**EXERCISE DETAILS:** For the data that follows, print the line with "Screen dimensions: 1568x739", the line with "Where should I", and all lines between them, exactly as they stand. Omit pictures and add nothing.

**GIVEN DATA:**
• • • •
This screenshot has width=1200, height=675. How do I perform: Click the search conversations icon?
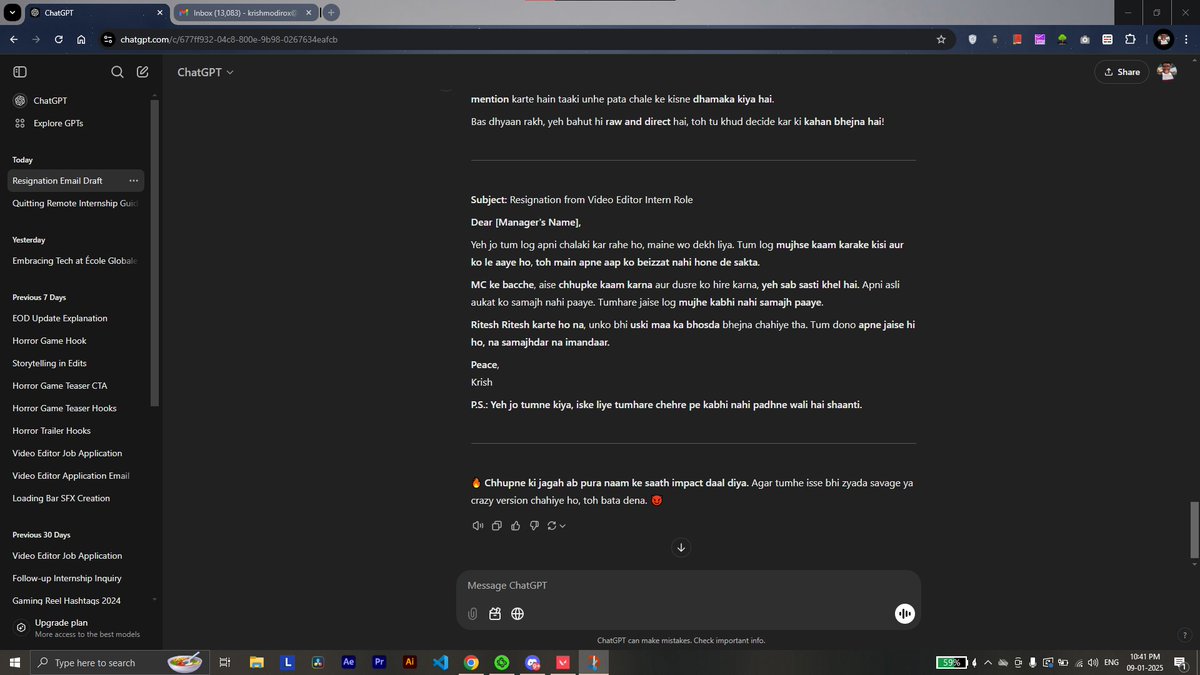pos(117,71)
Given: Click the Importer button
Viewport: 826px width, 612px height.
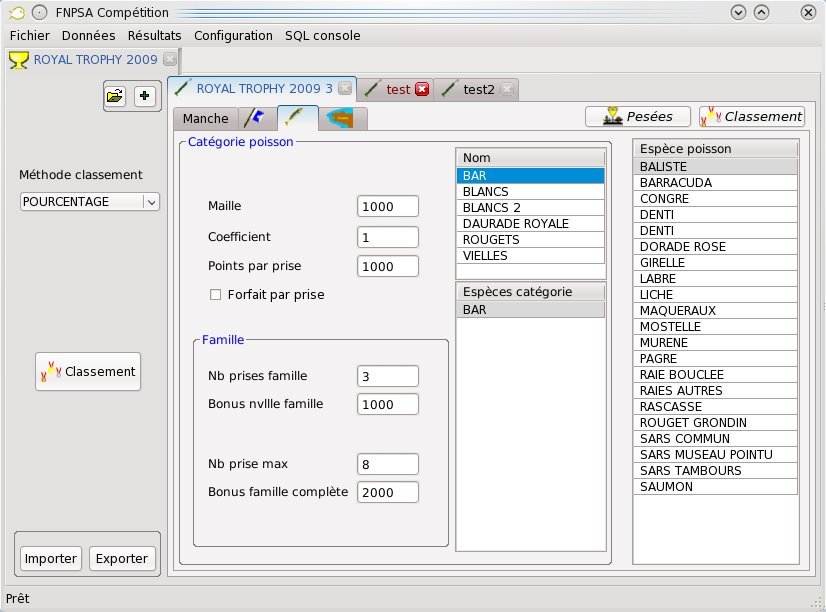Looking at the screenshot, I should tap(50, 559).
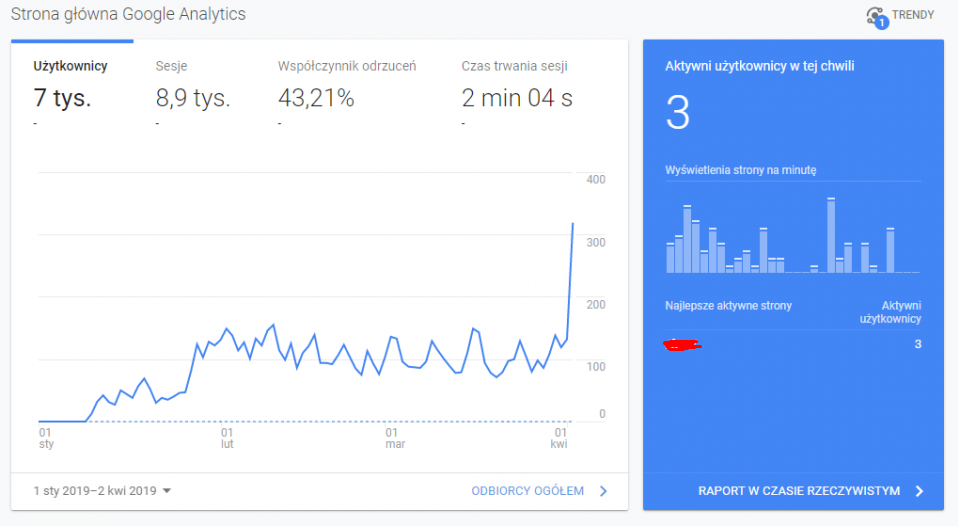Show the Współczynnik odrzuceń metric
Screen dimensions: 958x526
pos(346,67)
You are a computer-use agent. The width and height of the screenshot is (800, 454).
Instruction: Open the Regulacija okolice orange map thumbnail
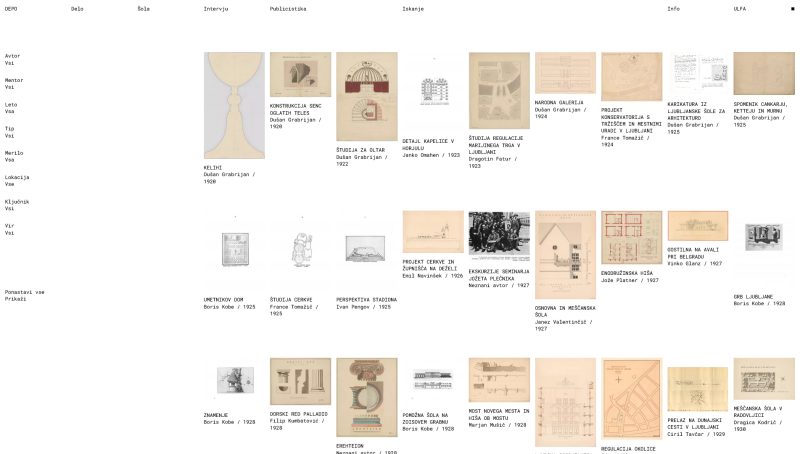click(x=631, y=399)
• • • •
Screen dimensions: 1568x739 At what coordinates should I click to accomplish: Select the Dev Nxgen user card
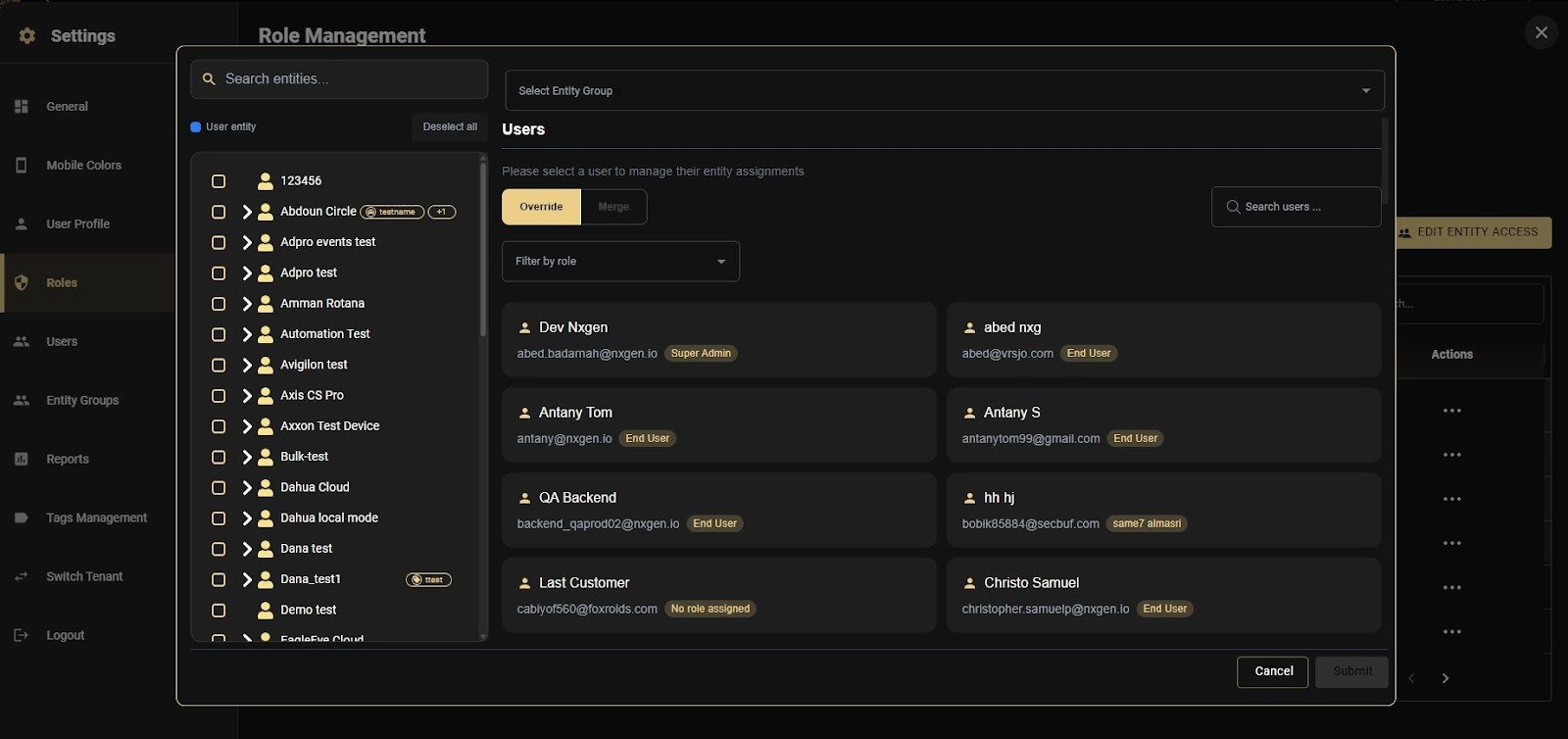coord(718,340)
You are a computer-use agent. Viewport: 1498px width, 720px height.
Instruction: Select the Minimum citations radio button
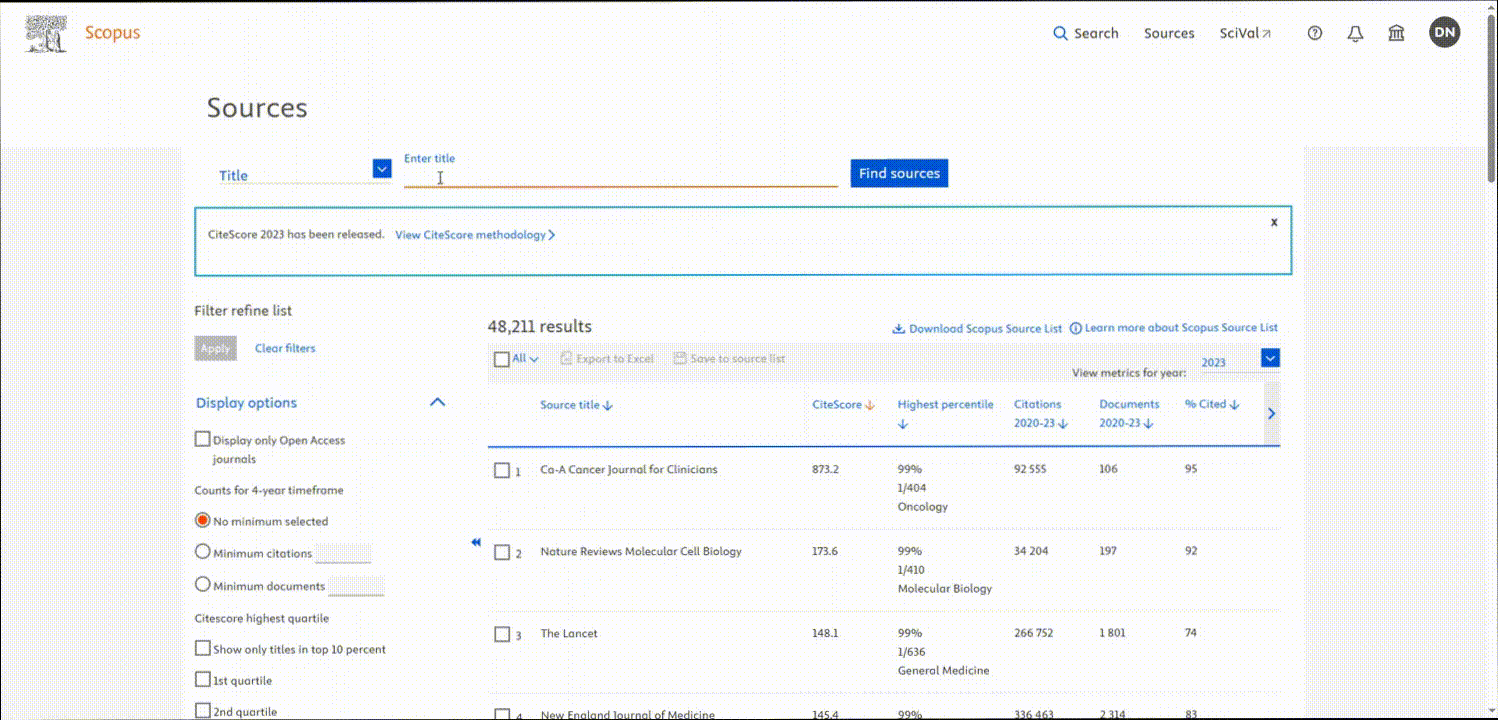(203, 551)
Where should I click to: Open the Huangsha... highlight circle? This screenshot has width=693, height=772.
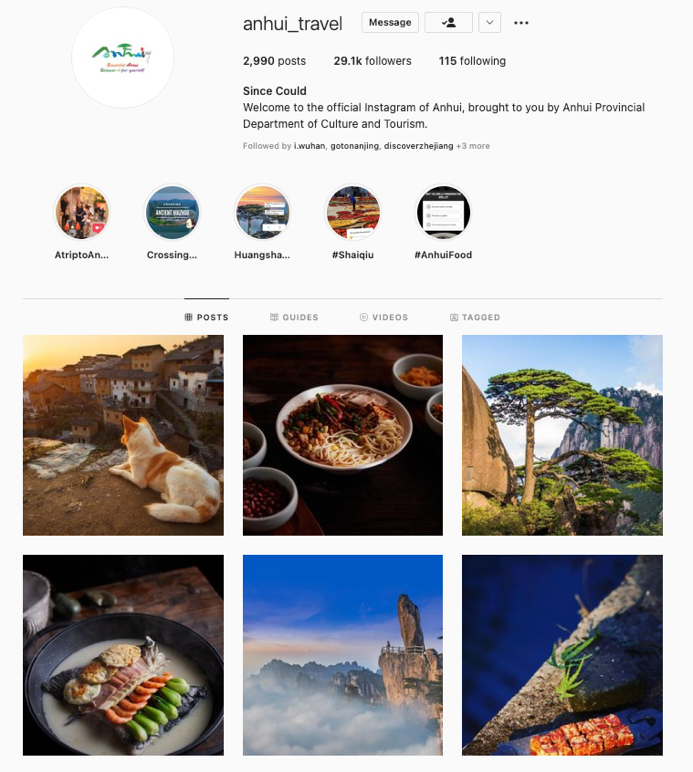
• • • •
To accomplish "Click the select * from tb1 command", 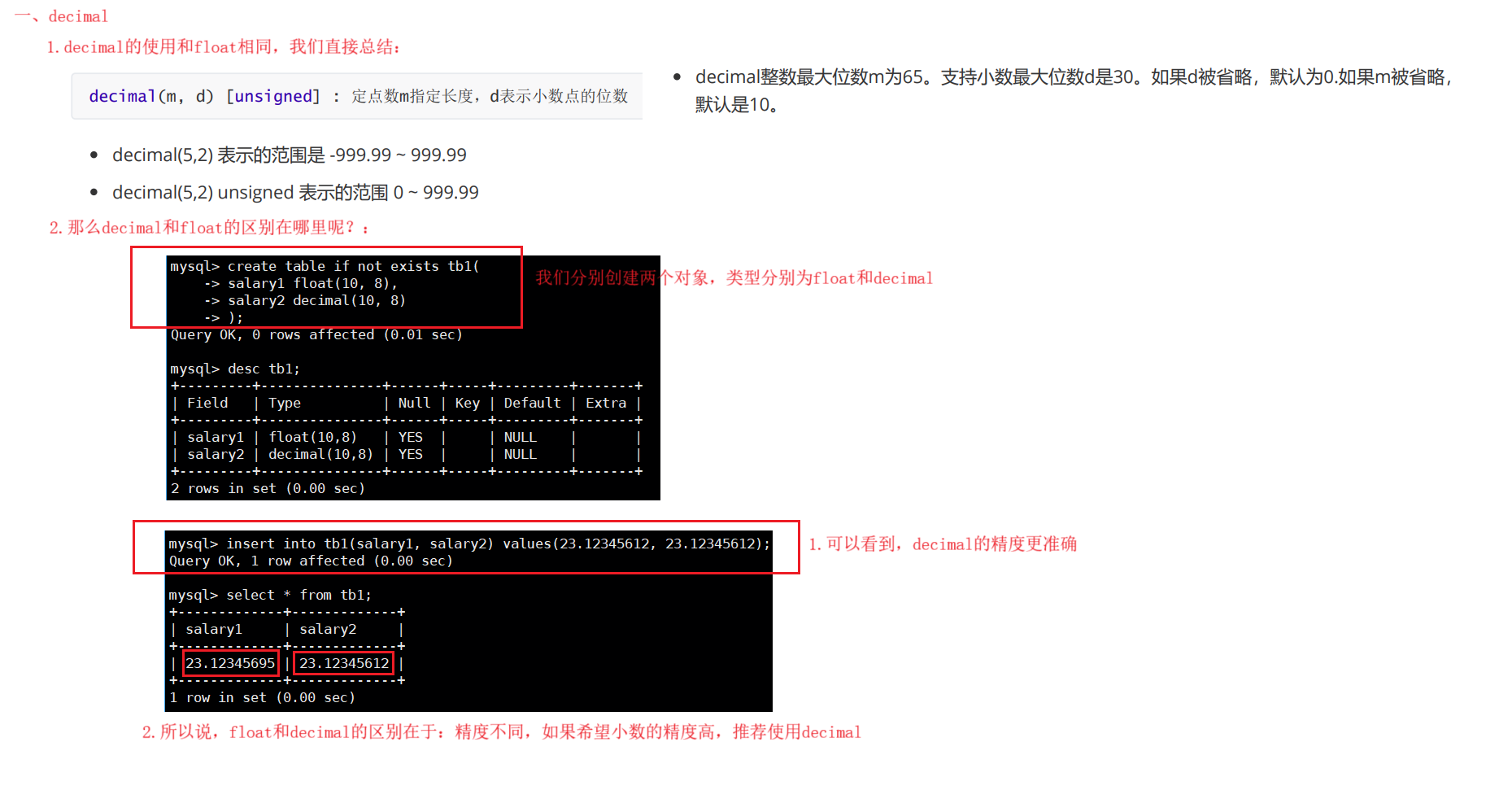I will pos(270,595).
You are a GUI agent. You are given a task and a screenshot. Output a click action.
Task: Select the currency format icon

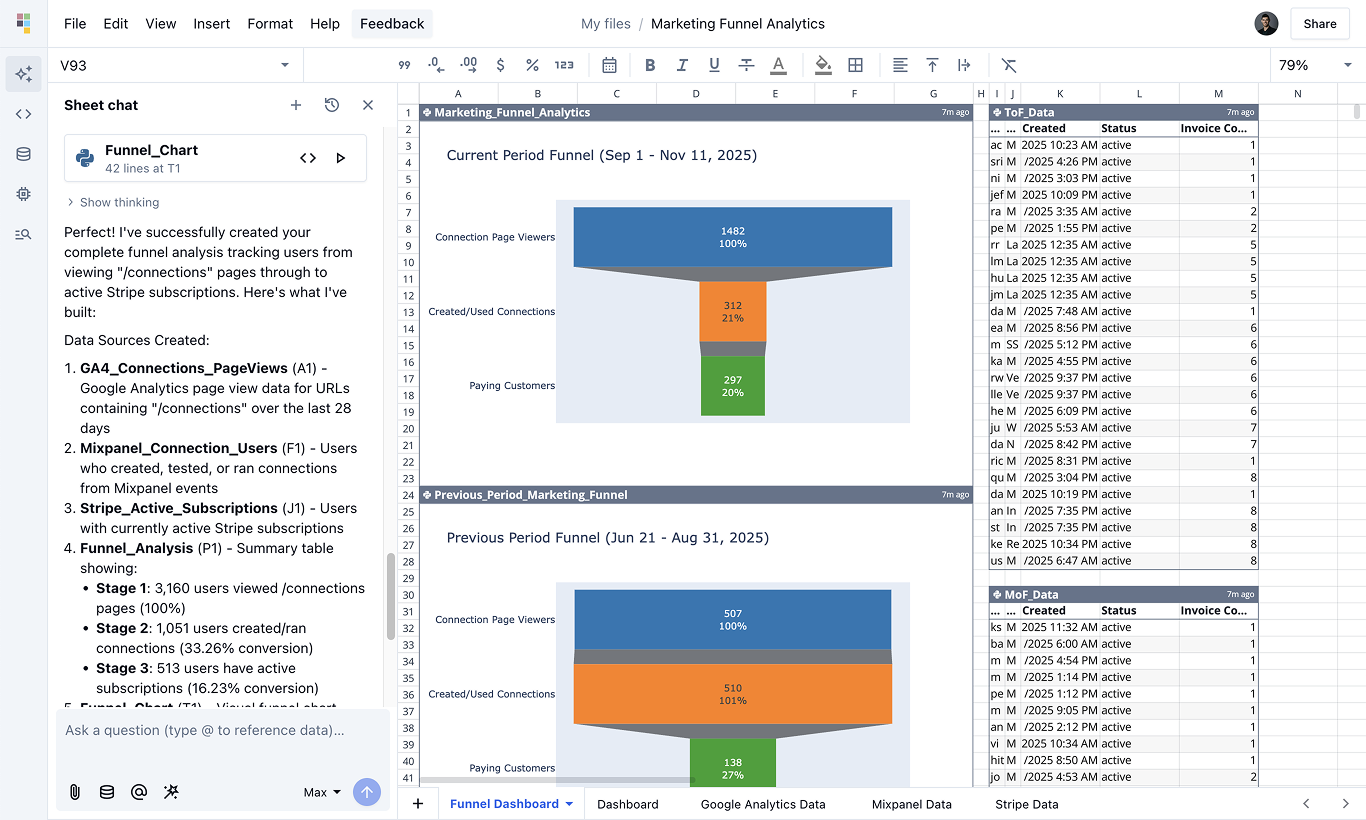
• • • •
**RESPONSE BELOW:**
Screen dimensions: 1568x739 At what coordinates should I click to accomplish: Select the Dev Nxgen user card
coord(718,340)
You are a computer-use agent. Viewport: 1498px width, 720px height.
Instruction: Select the Minimum citations radio button
(203, 551)
Where should I click to: Open the Huangsha... highlight circle? This screenshot has width=693, height=772.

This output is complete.